Convert the rows below into a JSON list of strings, with each line as one string and blank lines omitted.

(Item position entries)

━━━━━━

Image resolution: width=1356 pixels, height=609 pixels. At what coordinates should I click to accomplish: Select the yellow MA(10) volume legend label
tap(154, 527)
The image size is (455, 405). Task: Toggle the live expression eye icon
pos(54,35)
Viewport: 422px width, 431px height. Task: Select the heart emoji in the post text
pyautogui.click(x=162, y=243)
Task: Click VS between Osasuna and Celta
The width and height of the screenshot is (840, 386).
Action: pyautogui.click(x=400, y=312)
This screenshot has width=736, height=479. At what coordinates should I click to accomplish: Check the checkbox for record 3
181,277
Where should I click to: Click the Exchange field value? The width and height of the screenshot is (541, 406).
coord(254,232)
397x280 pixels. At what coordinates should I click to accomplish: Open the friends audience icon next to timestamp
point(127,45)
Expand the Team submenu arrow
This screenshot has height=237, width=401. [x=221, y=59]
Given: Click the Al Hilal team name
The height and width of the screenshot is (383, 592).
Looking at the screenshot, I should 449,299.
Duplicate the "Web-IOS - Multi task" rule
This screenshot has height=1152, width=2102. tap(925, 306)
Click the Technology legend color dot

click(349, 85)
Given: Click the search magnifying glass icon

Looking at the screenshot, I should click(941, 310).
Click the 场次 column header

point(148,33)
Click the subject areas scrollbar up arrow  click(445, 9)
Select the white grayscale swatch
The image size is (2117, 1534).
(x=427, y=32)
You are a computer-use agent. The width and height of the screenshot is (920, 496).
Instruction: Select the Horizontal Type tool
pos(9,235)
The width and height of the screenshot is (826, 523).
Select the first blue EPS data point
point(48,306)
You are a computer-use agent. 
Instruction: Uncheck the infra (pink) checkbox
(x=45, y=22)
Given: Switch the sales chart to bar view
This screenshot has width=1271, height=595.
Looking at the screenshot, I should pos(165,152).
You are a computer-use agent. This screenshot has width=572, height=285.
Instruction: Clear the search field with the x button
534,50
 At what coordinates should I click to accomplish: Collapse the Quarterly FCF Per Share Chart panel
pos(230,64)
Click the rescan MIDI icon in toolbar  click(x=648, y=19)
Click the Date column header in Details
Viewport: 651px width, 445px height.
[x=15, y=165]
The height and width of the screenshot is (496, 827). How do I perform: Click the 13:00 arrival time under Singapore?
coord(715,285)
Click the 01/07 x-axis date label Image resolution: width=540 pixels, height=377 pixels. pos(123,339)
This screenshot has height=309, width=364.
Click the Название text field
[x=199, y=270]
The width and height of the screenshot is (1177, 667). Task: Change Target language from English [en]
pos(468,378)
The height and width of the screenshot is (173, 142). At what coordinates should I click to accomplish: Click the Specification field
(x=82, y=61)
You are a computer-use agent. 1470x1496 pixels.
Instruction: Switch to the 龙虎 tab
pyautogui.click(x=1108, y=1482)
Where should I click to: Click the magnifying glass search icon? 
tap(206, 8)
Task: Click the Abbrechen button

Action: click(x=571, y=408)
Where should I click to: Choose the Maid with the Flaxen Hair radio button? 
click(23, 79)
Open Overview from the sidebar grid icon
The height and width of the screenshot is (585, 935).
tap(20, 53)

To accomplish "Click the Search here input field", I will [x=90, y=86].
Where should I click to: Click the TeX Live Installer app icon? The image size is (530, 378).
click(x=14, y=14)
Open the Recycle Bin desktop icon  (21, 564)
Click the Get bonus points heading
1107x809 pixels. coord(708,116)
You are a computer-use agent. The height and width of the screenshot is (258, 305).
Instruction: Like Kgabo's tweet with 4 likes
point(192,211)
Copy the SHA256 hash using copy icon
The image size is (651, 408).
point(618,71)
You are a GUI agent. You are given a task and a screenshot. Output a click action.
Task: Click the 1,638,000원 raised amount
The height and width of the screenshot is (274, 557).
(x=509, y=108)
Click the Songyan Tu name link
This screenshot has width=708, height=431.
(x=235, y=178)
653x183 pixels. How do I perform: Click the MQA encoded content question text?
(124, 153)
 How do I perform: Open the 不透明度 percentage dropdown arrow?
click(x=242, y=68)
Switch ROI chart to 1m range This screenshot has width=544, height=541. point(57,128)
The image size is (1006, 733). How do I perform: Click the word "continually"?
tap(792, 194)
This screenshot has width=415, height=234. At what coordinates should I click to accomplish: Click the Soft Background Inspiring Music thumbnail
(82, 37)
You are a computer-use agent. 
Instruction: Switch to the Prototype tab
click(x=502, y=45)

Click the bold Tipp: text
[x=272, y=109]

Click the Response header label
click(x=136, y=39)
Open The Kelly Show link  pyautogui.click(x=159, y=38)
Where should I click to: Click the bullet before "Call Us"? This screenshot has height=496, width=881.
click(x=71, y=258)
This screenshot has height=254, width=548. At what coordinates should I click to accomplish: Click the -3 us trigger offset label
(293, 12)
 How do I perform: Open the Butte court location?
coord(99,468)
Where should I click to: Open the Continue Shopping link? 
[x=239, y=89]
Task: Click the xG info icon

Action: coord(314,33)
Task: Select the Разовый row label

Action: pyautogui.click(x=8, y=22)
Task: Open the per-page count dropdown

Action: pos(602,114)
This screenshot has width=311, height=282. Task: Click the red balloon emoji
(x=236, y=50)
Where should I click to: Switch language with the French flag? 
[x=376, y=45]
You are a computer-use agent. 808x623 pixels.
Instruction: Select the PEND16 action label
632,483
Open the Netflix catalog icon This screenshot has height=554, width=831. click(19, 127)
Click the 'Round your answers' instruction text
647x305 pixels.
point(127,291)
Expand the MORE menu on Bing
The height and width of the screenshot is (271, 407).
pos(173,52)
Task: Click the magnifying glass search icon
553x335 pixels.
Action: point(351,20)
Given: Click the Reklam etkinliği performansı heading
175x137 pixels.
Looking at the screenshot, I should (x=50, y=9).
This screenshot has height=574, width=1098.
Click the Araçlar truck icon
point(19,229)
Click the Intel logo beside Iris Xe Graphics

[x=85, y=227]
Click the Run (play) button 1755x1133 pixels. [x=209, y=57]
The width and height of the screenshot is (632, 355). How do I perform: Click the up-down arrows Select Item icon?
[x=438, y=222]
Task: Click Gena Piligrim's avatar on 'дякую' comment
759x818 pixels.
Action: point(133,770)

━━━━━━

- Result
[
  "Image resolution: width=1356 pixels, height=609 pixels. At what coordinates should I click to accomplish: Select the yellow MA(10) volume legend label",
  "tap(154, 527)",
  "The image size is (455, 405). Task: Toggle the live expression eye icon",
  "pos(54,35)",
  "Viewport: 422px width, 431px height. Task: Select the heart emoji in the post text",
  "pyautogui.click(x=162, y=243)",
  "Task: Click VS between Osasuna and Celta",
  "The width and height of the screenshot is (840, 386).",
  "Action: pyautogui.click(x=400, y=312)",
  "This screenshot has width=736, height=479. At what coordinates should I click to accomplish: Check the checkbox for record 3",
  "181,277",
  "Where should I click to: Click the Exchange field value? The width and height of the screenshot is (541, 406).",
  "coord(254,232)",
  "397x280 pixels. At what coordinates should I click to accomplish: Open the friends audience icon next to timestamp",
  "point(127,45)",
  "Expand the Team submenu arrow",
  "This screenshot has height=237, width=401. [x=221, y=59]",
  "Given: Click the Al Hilal team name",
  "The height and width of the screenshot is (383, 592).",
  "Looking at the screenshot, I should 449,299.",
  "Duplicate the \"Web-IOS - Multi task\" rule",
  "This screenshot has height=1152, width=2102. tap(925, 306)",
  "Click the Technology legend color dot",
  "click(349, 85)",
  "Given: Click the search magnifying glass icon",
  "Looking at the screenshot, I should click(941, 310).",
  "Click the 场次 column header",
  "point(148,33)",
  "Click the subject areas scrollbar up arrow  click(445, 9)",
  "Select the white grayscale swatch",
  "The image size is (2117, 1534).",
  "(x=427, y=32)",
  "You are a computer-use agent. The width and height of the screenshot is (920, 496).",
  "Instruction: Select the Horizontal Type tool",
  "pos(9,235)",
  "The width and height of the screenshot is (826, 523).",
  "Select the first blue EPS data point",
  "point(48,306)",
  "You are a computer-use agent. ",
  "Instruction: Uncheck the infra (pink) checkbox",
  "(x=45, y=22)",
  "Given: Switch the sales chart to bar view",
  "This screenshot has width=1271, height=595.",
  "Looking at the screenshot, I should pos(165,152).",
  "You are a computer-use agent. This screenshot has width=572, height=285.",
  "Instruction: Clear the search field with the x button",
  "534,50",
  " At what coordinates should I click to accomplish: Collapse the Quarterly FCF Per Share Chart panel",
  "pos(230,64)",
  "Click the rescan MIDI icon in toolbar  click(x=648, y=19)",
  "Click the Date column header in Details",
  "Viewport: 651px width, 445px height.",
  "[x=15, y=165]",
  "The height and width of the screenshot is (496, 827). How do I perform: Click the 13:00 arrival time under Singapore?",
  "coord(715,285)",
  "Click the 01/07 x-axis date label Image resolution: width=540 pixels, height=377 pixels. pos(123,339)",
  "This screenshot has height=309, width=364.",
  "Click the Название text field",
  "[x=199, y=270]",
  "The width and height of the screenshot is (1177, 667). Task: Change Target language from English [en]",
  "pos(468,378)",
  "The height and width of the screenshot is (173, 142). At what coordinates should I click to accomplish: Click the Specification field",
  "(x=82, y=61)",
  "You are a computer-use agent. 1470x1496 pixels.",
  "Instruction: Switch to the 龙虎 tab",
  "pyautogui.click(x=1108, y=1482)",
  "Where should I click to: Click the magnifying glass search icon? ",
  "tap(206, 8)",
  "Task: Click the Abbrechen button",
  "Action: click(x=571, y=408)",
  "Where should I click to: Choose the Maid with the Flaxen Hair radio button? ",
  "click(23, 79)",
  "Open Overview from the sidebar grid icon",
  "The height and width of the screenshot is (585, 935).",
  "tap(20, 53)",
  "To accomplish \"Click the Search here input field\", I will [x=90, y=86].",
  "Where should I click to: Click the TeX Live Installer app icon? The image size is (530, 378).",
  "click(x=14, y=14)",
  "Open the Recycle Bin desktop icon  (21, 564)",
  "Click the Get bonus points heading",
  "1107x809 pixels. coord(708,116)",
  "You are a computer-use agent. The height and width of the screenshot is (258, 305).",
  "Instruction: Like Kgabo's tweet with 4 likes",
  "point(192,211)",
  "Copy the SHA256 hash using copy icon",
  "The image size is (651, 408).",
  "point(618,71)",
  "You are a GUI agent. You are given a task and a screenshot. Output a click action.",
  "Task: Click the 1,638,000원 raised amount",
  "The height and width of the screenshot is (274, 557).",
  "(x=509, y=108)",
  "Click the Songyan Tu name link",
  "This screenshot has width=708, height=431.",
  "(x=235, y=178)",
  "653x183 pixels. How do I perform: Click the MQA encoded content question text?",
  "(124, 153)",
  " How do I perform: Open the 不透明度 percentage dropdown arrow?",
  "click(x=242, y=68)",
  "Switch ROI chart to 1m range This screenshot has width=544, height=541. point(57,128)",
  "The image size is (1006, 733). How do I perform: Click the word \"continually\"?",
  "tap(792, 194)",
  "This screenshot has width=415, height=234. At what coordinates should I click to accomplish: Click the Soft Background Inspiring Music thumbnail",
  "(82, 37)",
  "You are a computer-use agent. ",
  "Instruction: Switch to the Prototype tab",
  "click(x=502, y=45)",
  "Click the bold Tipp: text",
  "[x=272, y=109]",
  "Click the Response header label",
  "click(x=136, y=39)",
  "Open The Kelly Show link  pyautogui.click(x=159, y=38)",
  "Where should I click to: Click the bullet before \"Call Us\"? This screenshot has height=496, width=881.",
  "click(x=71, y=258)",
  "This screenshot has height=254, width=548. At what coordinates should I click to accomplish: Click the -3 us trigger offset label",
  "(293, 12)",
  " How do I perform: Open the Butte court location?",
  "coord(99,468)",
  "Where should I click to: Open the Continue Shopping link? ",
  "[x=239, y=89]",
  "Task: Click the xG info icon",
  "Action: coord(314,33)",
  "Task: Select the Разовый row label",
  "Action: pyautogui.click(x=8, y=22)",
  "Task: Open the per-page count dropdown",
  "Action: pos(602,114)",
  "This screenshot has width=311, height=282. Task: Click the red balloon emoji",
  "(x=236, y=50)",
  "Where should I click to: Switch language with the French flag? ",
  "[x=376, y=45]",
  "You are a computer-use agent. 808x623 pixels.",
  "Instruction: Select the PEND16 action label",
  "632,483",
  "Open the Netflix catalog icon This screenshot has height=554, width=831. click(19, 127)",
  "Click the 'Round your answers' instruction text",
  "647x305 pixels.",
  "point(127,291)",
  "Expand the MORE menu on Bing",
  "The height and width of the screenshot is (271, 407).",
  "pos(173,52)",
  "Task: Click the magnifying glass search icon",
  "553x335 pixels.",
  "Action: point(351,20)",
  "Given: Click the Reklam etkinliği performansı heading",
  "175x137 pixels.",
  "Looking at the screenshot, I should (x=50, y=9).",
  "This screenshot has height=574, width=1098.",
  "Click the Araçlar truck icon",
  "point(19,229)",
  "Click the Intel logo beside Iris Xe Graphics",
  "[x=85, y=227]",
  "Click the Run (play) button 1755x1133 pixels. [x=209, y=57]",
  "The width and height of the screenshot is (632, 355). How do I perform: Click the up-down arrows Select Item icon?",
  "[x=438, y=222]",
  "Task: Click Gena Piligrim's avatar on 'дякую' comment",
  "759x818 pixels.",
  "Action: point(133,770)"
]